The answer is to be the lines below that lie between the line holding "The width and height of the screenshot is (460, 326)." and the line holding "Click the eyedropper icon next to Noise In", inclusive, transcribed exactly and free of pictures.

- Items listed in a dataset
+ + + + + + +
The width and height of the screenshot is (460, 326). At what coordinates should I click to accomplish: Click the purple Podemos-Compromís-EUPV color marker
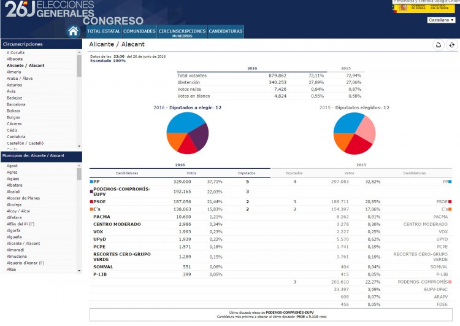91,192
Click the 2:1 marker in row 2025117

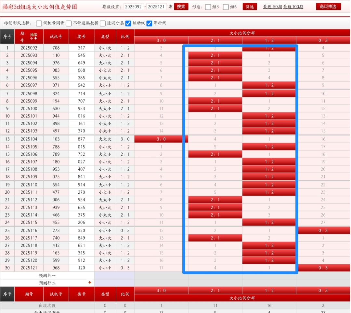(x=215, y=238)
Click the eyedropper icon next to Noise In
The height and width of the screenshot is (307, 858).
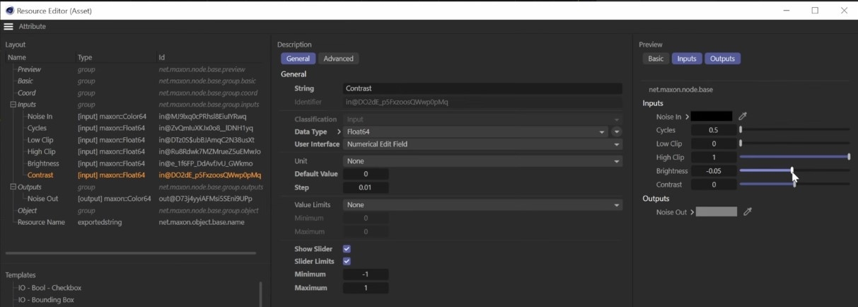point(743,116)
+ + + + + + +
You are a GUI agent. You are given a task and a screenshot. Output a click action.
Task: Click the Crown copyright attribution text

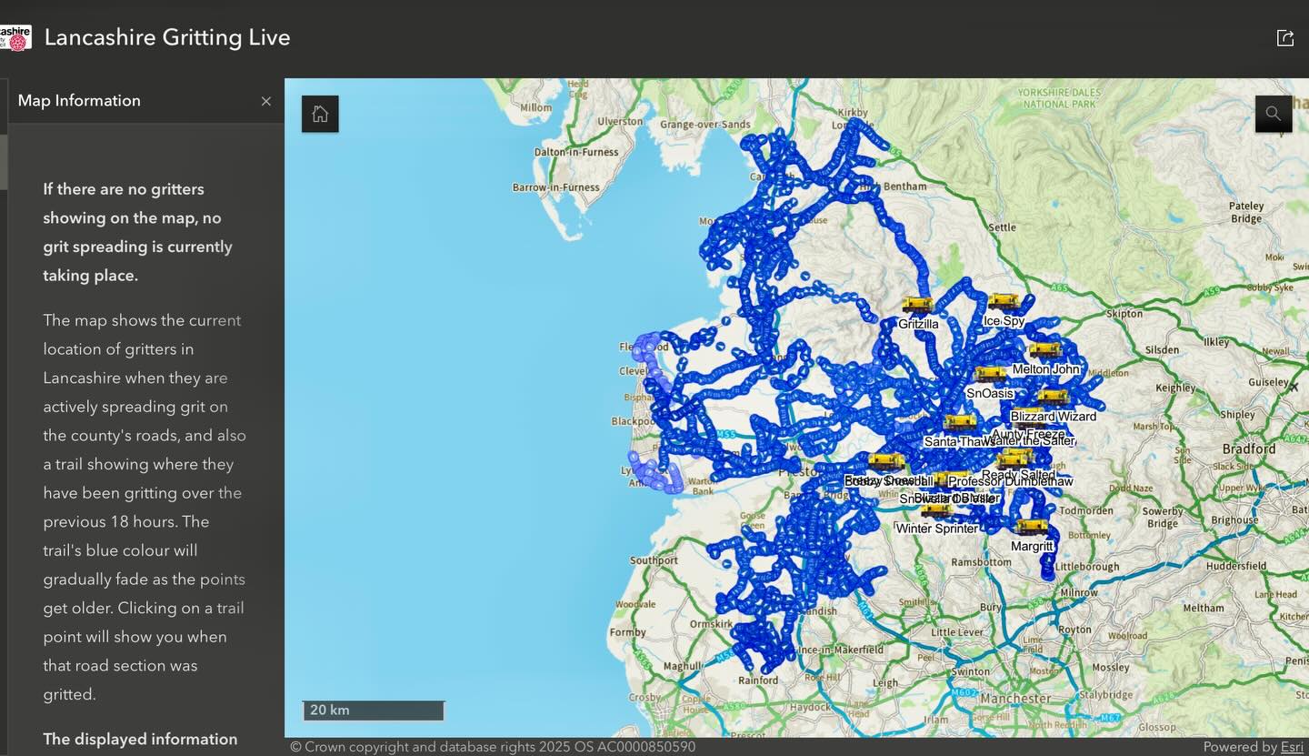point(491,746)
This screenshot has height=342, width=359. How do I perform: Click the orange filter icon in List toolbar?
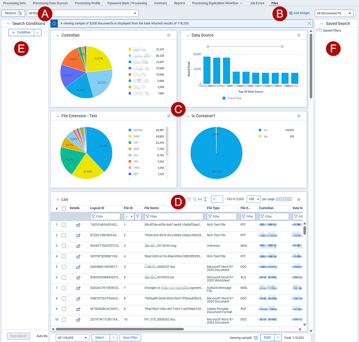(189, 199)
+ + + + + + +
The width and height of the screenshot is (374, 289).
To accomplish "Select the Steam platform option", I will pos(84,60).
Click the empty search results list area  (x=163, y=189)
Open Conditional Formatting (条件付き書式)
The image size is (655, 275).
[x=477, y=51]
+ + + + + + +
- RESPONSE BOX
The width and height of the screenshot is (460, 326). At what coordinates should I click to accomplish: Click the purple Podemos-Compromís-EUPV color marker
91,192
Click the 2:1 marker in row 2025117

(x=215, y=238)
Click the eyedropper icon next to Noise In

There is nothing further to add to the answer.